It would be back to Africa.

In my notebook, Phil Hughes is sketching a crude outline of Uganda.

It is a Tuesday morning, earlier this month, and he is offering samples in an aisle at the Whole Foods in Devon.

So what he is drawing and what he is saying takes on an extra layer of otherworldliness, another dimension of exotica: in the Main Line suburbs of Devon, Uganda is about as terra incognita as it gets.

He labels Entebbe to the south, the airport that was the scene of the legendary Israeli commando rescue. To the far north are the thickets hiding Joseph Kony, the outlaw leader of the remnants of the Lord's Resistance Army. Wars lap against its borders.

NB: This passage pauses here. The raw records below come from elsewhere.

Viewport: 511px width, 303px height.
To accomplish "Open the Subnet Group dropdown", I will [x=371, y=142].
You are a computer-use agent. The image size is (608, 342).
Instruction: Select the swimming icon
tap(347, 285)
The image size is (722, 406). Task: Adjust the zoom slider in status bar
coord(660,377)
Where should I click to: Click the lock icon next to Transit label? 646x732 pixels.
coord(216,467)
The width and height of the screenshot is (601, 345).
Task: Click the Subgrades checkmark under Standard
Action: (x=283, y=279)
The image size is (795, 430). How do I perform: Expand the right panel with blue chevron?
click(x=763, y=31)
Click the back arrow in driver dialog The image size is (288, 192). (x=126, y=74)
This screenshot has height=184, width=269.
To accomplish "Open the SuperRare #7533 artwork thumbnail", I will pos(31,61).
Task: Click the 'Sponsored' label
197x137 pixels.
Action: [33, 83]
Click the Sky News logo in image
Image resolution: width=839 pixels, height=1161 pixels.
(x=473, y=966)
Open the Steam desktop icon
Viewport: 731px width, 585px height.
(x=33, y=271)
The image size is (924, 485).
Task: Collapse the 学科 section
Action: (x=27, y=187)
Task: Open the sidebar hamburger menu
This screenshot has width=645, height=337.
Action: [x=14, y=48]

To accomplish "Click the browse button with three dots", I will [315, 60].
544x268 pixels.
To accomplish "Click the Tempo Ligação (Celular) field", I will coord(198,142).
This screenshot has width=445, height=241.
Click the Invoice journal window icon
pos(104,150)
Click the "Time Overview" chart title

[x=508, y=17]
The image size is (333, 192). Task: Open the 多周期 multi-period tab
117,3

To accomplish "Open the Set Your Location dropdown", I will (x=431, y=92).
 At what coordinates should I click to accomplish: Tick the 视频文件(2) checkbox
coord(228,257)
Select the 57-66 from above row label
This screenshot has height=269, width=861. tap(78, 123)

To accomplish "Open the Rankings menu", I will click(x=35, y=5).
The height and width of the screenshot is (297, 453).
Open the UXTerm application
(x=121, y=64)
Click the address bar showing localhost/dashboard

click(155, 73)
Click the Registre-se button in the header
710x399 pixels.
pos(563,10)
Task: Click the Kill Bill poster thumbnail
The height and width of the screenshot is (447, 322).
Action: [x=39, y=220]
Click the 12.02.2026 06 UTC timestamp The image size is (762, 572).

But the stretch of Uganda where Hughes found his farmers is stable today, the boot of Idi Amin long lifted, its reputation as the continent's most lovely garden spot re-flowering.

The mangoes and bananas and pineapples are grown on small, two- or three-acre subsistence corn farms about an hour north of the capital of Kampala, usually as a cash crop (rosemary is another local specialty).

In photographs, you can see fruit mounded on the back of three-speed bikes headed for the co-op. You can see women working in the lush, equatorial fields. And slicing the fruit, readying it for the drying ovens.

In the Whole Foods produce aisle in Devon, cartons of fresh Mexican mangoes are on special, stacked waist-high.

"Muchos! Mangoes!" cry the banners.

But when they are gone, Phil Hughes' dried mangoes will be hanging on.

They have an 18-month shelf life.

Also known as a future.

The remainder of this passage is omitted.